L'Italia ha uno Stato di classe?
Nelle discussioni e nelle polemiche troppo spesso le parole si sovrappongono alla realtà storica. Riferendoci all'Italia noi usiamo le parole: capitalisti, proletari, Stati, partiti, come se esse significassero entità sociali che hanno raggiunto la pienezza della loro maturità storica, o una maturità già notevole cosí come nei paesi economicamente progrediti. Ma in Italia il capitalismo è ai suoi primi inizi, e la legge esteriore non si adegua per nulla alla realtà. La legge è una incrostazione moderna su un edifizio antiquato, non è il prodotto di una evoluzione economica, è un prodotto del mimetismo politico internazionale, di una evoluzione intellettuale del giure, non dello strumento di lavoro.

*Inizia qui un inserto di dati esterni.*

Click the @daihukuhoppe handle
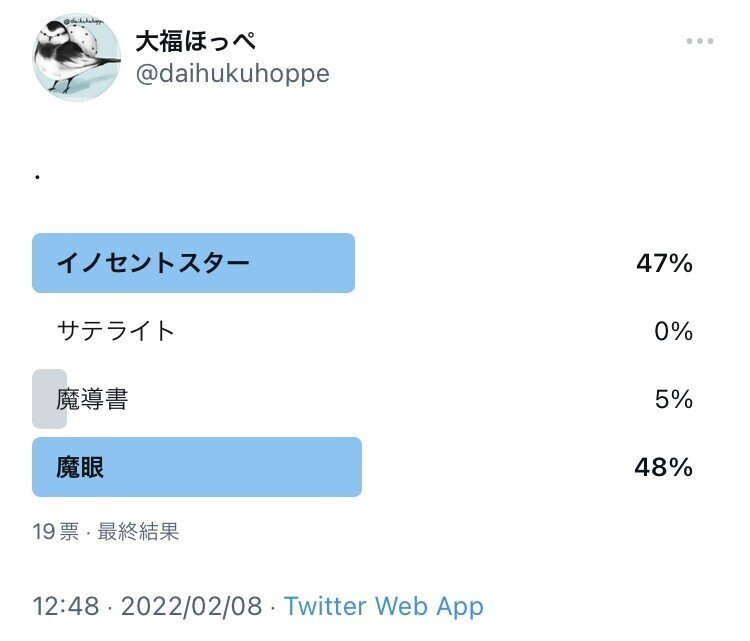The image size is (750, 641). [231, 74]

Lo notava Giuseppe Prezzolini recentemente a proposito della polemica sulla «democrazia». Sotto una parvenza, puramente superficiale, di ordinamento democratico, lo Stato italiano ha conservato la sostanza e l'impalcatura di uno Stato dispotico (lo stesso dicasi della Francia).
Esiste un regime burocratico centralista, fondato sul sistema tirannico napoleonico, adatto ad opprimere e livellare ogni energia ed ogni movimento spontaneo.
La politica estera è arcisegreta; non solo non ne sono pubbliche le discussioni, ma nemmeno i patti sono conosciuti dagli interessati.
L'esercito era (fino alla guerra che ha fatto scoppiare necessariamente lo schema antiquato) di carriera, non la nazione armata.
C'è una religione di Stato, stipendiata, aiutata dallo Stato, e non la separazione laica e l'uguaglianza di tutti i culti.